** Provided information **
+ + + + + + +
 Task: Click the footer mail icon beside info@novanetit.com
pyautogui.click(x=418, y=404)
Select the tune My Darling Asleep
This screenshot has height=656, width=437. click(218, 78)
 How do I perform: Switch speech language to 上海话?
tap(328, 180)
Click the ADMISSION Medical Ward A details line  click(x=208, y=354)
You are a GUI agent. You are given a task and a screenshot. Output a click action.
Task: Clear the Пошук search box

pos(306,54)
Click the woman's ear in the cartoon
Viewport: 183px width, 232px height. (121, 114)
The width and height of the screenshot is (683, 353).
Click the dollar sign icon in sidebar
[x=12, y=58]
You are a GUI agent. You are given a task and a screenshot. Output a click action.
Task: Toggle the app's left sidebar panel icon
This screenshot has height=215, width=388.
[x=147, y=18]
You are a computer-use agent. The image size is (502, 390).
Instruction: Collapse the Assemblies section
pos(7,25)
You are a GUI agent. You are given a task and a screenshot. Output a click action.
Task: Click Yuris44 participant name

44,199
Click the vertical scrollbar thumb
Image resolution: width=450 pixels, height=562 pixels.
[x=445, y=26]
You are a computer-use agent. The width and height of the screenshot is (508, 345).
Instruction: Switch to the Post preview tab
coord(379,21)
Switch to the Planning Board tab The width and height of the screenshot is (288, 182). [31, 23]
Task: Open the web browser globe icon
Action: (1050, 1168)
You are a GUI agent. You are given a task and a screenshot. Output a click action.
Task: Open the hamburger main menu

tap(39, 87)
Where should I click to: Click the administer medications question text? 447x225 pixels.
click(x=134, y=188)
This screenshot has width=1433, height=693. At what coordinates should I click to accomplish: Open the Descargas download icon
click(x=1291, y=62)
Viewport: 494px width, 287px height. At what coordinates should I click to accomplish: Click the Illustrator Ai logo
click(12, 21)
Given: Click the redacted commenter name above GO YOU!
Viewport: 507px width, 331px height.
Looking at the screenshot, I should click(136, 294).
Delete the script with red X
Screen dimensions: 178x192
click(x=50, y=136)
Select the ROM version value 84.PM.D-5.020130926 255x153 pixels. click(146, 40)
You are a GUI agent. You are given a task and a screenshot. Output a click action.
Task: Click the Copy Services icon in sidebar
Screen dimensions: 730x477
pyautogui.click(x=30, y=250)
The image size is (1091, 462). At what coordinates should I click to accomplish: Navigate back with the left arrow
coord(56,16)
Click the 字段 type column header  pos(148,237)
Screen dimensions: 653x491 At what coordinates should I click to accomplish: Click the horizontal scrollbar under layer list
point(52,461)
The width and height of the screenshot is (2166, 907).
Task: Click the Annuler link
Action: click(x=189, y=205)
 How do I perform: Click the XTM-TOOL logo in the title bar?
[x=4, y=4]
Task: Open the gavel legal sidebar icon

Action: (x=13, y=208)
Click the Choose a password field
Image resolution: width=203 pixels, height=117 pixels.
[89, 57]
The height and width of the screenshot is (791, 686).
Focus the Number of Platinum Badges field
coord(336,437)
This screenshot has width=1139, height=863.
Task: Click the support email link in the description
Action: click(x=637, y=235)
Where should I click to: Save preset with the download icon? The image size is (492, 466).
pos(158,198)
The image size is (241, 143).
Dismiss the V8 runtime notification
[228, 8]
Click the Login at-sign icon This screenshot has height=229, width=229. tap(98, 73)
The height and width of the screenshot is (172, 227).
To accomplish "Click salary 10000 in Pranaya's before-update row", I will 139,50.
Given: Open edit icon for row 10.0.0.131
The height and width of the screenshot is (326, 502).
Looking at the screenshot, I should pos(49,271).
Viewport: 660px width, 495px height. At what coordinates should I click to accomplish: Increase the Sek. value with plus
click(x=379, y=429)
+ + + + + + +
** Task details **
In the listing above, find the line that contains "Image resolution: width=203". Write it out exactly, along with each line after it up to and including the last.

** Task result **
Image resolution: width=203 pixels, height=117 pixels.
[89, 57]
The height and width of the screenshot is (791, 686).
Focus the Number of Platinum Badges field
coord(336,437)
This screenshot has width=1139, height=863.
Task: Click the support email link in the description
Action: click(x=637, y=235)
Where should I click to: Save preset with the download icon? The image size is (492, 466).
pos(158,198)
The image size is (241, 143).
Dismiss the V8 runtime notification
[228, 8]
Click the Login at-sign icon This screenshot has height=229, width=229. tap(98, 73)
The height and width of the screenshot is (172, 227).
To accomplish "Click salary 10000 in Pranaya's before-update row", I will 139,50.
Given: Open edit icon for row 10.0.0.131
The height and width of the screenshot is (326, 502).
Looking at the screenshot, I should pos(49,271).
Viewport: 660px width, 495px height. At what coordinates should I click to accomplish: Increase the Sek. value with plus
click(x=379, y=429)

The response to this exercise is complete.